The process of being a beginner is valuable in so many underappreciated ways.

  1. Humility: if you only stay in a realm you are an “expert” in, you forget what not-knowing feels like. You can become callous towards people outside of your community or level of skill, inflate your own ego, and give others an impression that you are unapproachable or even in some cases that you are superhuman (and you thereby discourage them). You also become accustomed to being “the one with the answers” and risk telling yourself that your expertise applies outside of its narrow band. You may wade into unfamiliar territory without realizing your map doesn’t help you there. You come to appreciate that however much expertise you may have in one area, there are countless other areas where you are a novice. It also helps keep you in shape at asking questions, asking for help, and being a plain-old team member rather than a captain or leader.
  2. Joy / Wonder / Child-mind: Put plainly: it is extremely fun finding new interests and stumbling through them naively. Being a beginner is freeing, like a “reset” for your mind. It also shows you how deep our world is. You realize that every possible interest is a portal to a vast community and potential lifetime of work. Even if you don’t pursue every portal, you’ll appreciate they’re there and that makes life cooler.
  3. Discovery / Invention: You hone your skills of resourcefulness, research, and self-sufficiency. You also get to enjoy the process of genuinely inventing or discovering things for yourself (even when others / experts have already discovered or invented those things). It is free “Eureka” points. A related (but rarer) potential benefit is that with fresh eyes you may actually make a discovery or invention that the experts in that area haven’t made yet. The beginner is prone to “simple” questions that poke assumptions many experts don’t consciously consider all that much (cataloguing examples of this would be awesome). In fact another thought just entered my mind. I am willing to bet many areas of study / work / technology / or life in general have problems that are unique to beginners or intermediates. And that if you stumbled upon one as a beginner yourself and then solved it for folks who come after you, you could make a good bit of money (as well as just making life easier for those folks!). For example, what if you made a podcast or blog only for complete newbies for some area (say Crypto, programming, a language, etc)? Or better yet an actual product that solves beginner issues (say an IDE that is extremely beginner friendly for new programmers or a pair of skis that make learning less painful)? Of course some people do do these kind of things and have reaped the rewards. Lastly, I will add that sometimes the process of encountering problems and their existing solutions to an area new to you inspires an analogous solution in an area you are an expert in. For example, two Naval researchers who are partly responsible for the invention of RADAR were toying around with radios when they were inspired to apply their learnings as novices to the very real and known problem of detecting enemy ships.
  4. Flywheel: Improving at learning creates compounding advantages. The skill will apply everywhere in your life. The more times you experience being a beginner, the easier the next time becomes.
  5. Teaching: being a good student helps to be a good teacher. To understand the beginner mindset is hugely valuable for teachers.

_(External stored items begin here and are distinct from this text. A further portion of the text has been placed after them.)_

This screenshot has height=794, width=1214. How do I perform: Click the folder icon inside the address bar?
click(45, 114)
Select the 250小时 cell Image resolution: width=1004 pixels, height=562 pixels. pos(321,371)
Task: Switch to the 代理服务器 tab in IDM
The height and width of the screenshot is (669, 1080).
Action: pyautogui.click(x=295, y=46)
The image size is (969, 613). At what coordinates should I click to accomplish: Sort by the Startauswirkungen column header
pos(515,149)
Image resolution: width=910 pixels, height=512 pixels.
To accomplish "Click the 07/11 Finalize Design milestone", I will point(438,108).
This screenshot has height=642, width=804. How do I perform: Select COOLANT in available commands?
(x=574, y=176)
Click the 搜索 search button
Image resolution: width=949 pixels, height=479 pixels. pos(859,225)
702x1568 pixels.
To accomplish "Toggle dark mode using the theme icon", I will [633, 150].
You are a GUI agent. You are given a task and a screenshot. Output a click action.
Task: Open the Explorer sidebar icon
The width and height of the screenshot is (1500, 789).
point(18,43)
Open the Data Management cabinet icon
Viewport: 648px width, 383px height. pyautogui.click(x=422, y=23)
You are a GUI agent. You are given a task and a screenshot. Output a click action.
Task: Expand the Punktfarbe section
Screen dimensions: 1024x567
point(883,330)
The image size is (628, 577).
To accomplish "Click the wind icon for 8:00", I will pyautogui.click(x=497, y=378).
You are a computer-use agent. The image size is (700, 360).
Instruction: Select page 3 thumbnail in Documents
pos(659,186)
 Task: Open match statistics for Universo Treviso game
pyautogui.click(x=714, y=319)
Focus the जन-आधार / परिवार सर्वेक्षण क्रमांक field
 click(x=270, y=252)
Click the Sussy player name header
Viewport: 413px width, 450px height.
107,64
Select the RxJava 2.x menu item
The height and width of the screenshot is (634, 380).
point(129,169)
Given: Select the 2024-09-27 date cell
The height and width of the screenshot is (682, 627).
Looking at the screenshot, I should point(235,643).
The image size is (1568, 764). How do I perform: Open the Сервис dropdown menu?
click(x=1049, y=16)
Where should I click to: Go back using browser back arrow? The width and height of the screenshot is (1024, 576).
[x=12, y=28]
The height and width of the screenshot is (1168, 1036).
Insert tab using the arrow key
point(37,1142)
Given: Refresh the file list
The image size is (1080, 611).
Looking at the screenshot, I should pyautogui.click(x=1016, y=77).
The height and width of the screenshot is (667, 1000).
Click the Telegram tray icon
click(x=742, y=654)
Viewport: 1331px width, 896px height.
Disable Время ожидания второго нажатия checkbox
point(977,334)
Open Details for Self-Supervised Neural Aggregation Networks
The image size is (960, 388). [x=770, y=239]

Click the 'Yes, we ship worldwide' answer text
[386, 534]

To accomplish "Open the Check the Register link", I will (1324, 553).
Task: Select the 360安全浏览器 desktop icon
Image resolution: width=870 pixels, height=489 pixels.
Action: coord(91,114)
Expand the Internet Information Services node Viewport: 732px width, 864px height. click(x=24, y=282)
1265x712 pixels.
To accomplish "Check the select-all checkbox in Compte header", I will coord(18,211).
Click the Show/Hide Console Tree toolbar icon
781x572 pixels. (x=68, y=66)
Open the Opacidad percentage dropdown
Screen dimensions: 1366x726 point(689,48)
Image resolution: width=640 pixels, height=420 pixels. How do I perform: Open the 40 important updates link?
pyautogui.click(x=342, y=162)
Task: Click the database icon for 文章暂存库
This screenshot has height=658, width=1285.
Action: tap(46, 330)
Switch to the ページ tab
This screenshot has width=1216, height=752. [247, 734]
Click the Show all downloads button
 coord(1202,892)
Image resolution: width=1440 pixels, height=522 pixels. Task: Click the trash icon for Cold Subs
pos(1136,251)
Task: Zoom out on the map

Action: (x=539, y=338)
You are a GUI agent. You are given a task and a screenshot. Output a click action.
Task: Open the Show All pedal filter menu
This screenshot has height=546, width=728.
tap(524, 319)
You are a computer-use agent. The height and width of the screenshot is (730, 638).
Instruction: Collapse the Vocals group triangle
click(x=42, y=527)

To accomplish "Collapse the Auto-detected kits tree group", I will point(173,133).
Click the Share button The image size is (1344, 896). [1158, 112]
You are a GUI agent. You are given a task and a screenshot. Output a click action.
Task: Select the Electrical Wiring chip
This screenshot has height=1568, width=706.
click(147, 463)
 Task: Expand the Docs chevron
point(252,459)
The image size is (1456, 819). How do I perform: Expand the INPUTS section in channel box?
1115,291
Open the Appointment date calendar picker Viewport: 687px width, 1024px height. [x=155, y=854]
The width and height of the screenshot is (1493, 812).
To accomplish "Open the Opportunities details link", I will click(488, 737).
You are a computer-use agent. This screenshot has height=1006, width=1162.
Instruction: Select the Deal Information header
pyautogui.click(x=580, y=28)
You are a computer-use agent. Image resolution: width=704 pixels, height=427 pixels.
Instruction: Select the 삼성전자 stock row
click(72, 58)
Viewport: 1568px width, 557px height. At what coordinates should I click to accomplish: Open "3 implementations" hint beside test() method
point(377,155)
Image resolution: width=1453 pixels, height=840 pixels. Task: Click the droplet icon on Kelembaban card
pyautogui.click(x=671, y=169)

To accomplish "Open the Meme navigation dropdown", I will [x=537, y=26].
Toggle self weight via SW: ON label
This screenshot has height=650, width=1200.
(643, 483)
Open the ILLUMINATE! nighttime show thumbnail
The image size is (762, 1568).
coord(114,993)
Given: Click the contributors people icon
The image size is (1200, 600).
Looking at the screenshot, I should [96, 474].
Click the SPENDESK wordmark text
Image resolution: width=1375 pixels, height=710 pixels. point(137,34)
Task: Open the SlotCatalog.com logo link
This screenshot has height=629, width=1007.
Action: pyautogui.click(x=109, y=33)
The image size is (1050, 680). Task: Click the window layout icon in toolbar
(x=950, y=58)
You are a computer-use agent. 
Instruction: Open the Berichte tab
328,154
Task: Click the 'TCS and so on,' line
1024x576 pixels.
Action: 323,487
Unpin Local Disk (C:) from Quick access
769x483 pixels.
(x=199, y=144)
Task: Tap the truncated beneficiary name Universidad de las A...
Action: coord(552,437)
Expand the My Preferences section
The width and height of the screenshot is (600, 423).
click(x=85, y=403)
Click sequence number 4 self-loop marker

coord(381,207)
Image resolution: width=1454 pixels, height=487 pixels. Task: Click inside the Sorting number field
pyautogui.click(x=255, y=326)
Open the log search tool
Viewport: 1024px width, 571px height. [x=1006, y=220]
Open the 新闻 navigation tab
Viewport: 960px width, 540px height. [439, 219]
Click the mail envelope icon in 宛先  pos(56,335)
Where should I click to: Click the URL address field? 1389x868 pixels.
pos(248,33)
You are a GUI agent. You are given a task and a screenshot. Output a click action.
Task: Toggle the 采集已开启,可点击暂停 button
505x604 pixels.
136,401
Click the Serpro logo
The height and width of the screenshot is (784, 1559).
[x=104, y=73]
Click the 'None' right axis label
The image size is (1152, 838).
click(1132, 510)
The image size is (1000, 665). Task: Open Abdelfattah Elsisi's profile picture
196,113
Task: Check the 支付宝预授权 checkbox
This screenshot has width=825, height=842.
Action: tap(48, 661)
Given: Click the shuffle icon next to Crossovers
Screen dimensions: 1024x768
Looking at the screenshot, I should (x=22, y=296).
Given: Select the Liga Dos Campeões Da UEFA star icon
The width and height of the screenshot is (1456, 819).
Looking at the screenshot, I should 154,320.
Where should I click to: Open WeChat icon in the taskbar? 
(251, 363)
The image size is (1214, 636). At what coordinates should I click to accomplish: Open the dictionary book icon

  6. Multifaceted: It also just makes you more interesting. If you are super good at one thing, that has tremendous value to others interested in that same thing but may bore people who don’t share that interest. But by exploring outside of your “main thing”, you make connections with more of the world, meet people you may have never interacted with, and overall become more dynamic.

There is an almost endless list of these (but let’s stick to these six for now). I may choose something new to be beginner at and document my experiences here, or start documenting one of those areas I am already investigating… that would be cool.